━━━ Texte source ━━━

Le phénomène des filles mineures qui se mettent au service des adultes avec ou sans l’accord de leurs parents est devenue une réalité au Mali. Elles sont originaires des régions de Ségou (cercles de San et Bla), Mopti (cercle de Bandiagara), Kayes et Koulikoro. A Bamako, elles tombent, pour certaines, entre les griffes de femmes employeurs qui les font travailler avec une grande intensité. Et selon une étude réalisée par ADDAD avec l’ONG Educo, leurs rémunérations se situent entre 10 000 et 15 FCFA, très en deçà du Salaire Minimum Interprofessionnel (SMIG) qui de 40 000F CFA par mois, depuis février 2016.
D’après les données du 4e Recensement général de la population et de l’habitat (RGPH) de 2009, 257 743 ménages identifiés dans le district de Bamako (sur un total de 286 381) emploieraient au moins une travailleuse domestique. En termes d’estimation, l’ADDAD avance un stock de 150 000 travailleuses domestiques dans la capitale malienne.
Or, il ressort de nos investigations que l’âge minimum requis pour travailler au Mali est de 15 ans. Mariam, Delphine, Batogoma et des milliers d’autres filles et garçons, en dessous de ce seuil, font le bonheur de leurs maîtres employeurs dans un système que certains n’hésitent pas à qualifier d’esclavagiste. De plus, ce phénomène est accentué par la non-application de plusieurs textes d’inspiration internationale comme la Convention de Beijing pour l’élimination de toute forme de discrimination à l’endroit de la jeune fille, le Protocole de Maputo…
Textes nationaux et conventions internationales non appliqués
En outre, l’Organisation internationale du travail (OIT) dispose de deux outils qui protègent les enfants contre l’exploitation des enfants. Il s’agit des conventions 138 sur l’âge minimum d’admission à l’emploi et au travail et 189 qui fixe dans ses articles 1 jusqu’à 13 les conditions de travail des aide-ménagères.
D’après Sogona Traoré, ces dispositions juridiques ne sont pas prises en compte par les employeurs de ces filles qui subissent plusieurs formes de violence et d’exploitation les réduisant à des objets, poursuit-elle. Des propos qui tendent à faire des bonnes dames de Bamako qui emploient ces filles mineures des hors la loi.
« Nonobstant l’existence de ces conventions ratifiées par le Mali, il y a des femmes de Bamako qui continuent d’employer des mineures sous le couvert du tutorat ou de l’adoption alors qu’une loi d’interdiction de ce type de travail existe pour les moins de 15 ans. Et ce qui rend le phénomène plus grave, c’est que ces dames instruites sont au fait de ces instruments juridiques », s’insurge la coordonnatrice de l’ADDAD.

━━━

Énoncé de l'exercice =>
Recopiez le passage du texte source allant de « D’après Sogona Traoré, ces » à « hors la loi. », en substituant « patrons » à « employeurs ». Appuyez-vous exclusivement sur le texte source.

━━━ Données fournies ━━━

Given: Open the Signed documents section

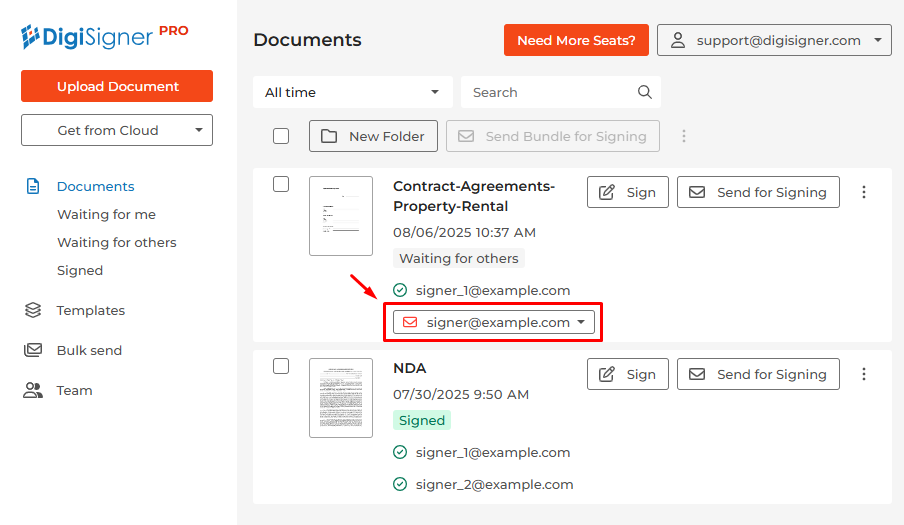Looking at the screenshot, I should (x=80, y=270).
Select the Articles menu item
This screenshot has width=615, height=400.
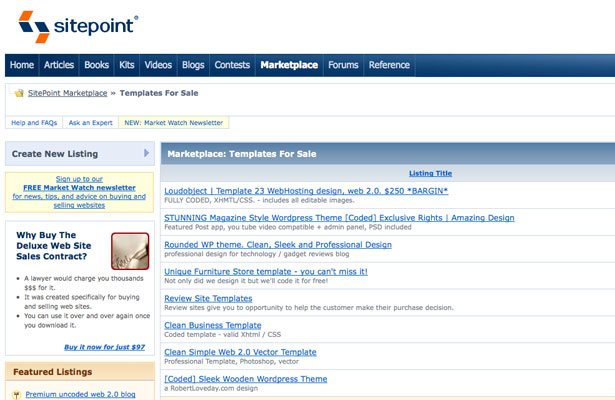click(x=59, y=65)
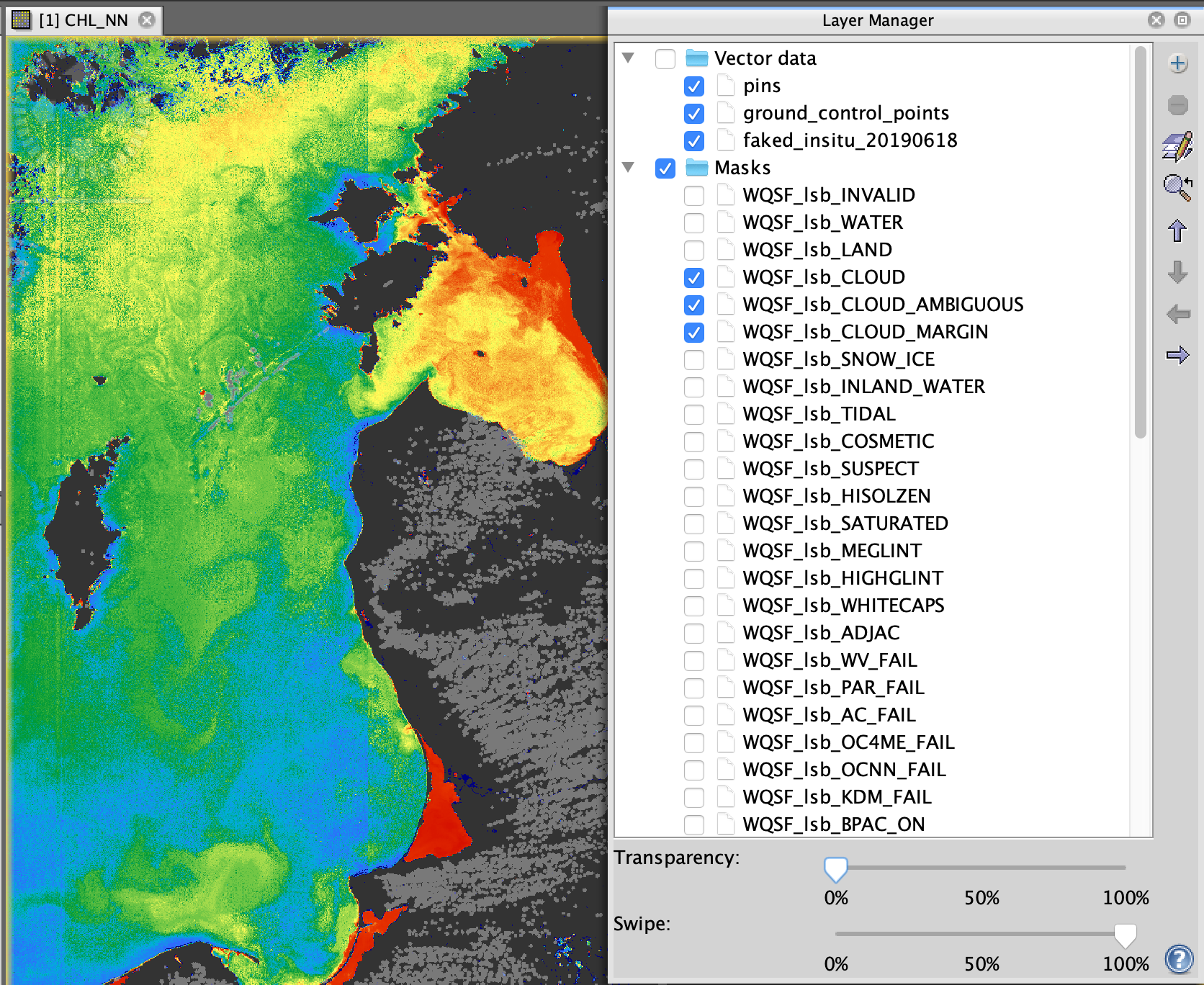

━━━

Corrigé détaillé =>
D’après Sogona Traoré, ces dispositions juridiques ne sont pas prises en compte par les patrons de ces filles qui subissent plusieurs formes de violence et d’exploitation les réduisant à des objets, poursuit-elle. Des propos qui tendent à faire des bonnes dames de Bamako qui emploient ces filles mineures des hors la loi.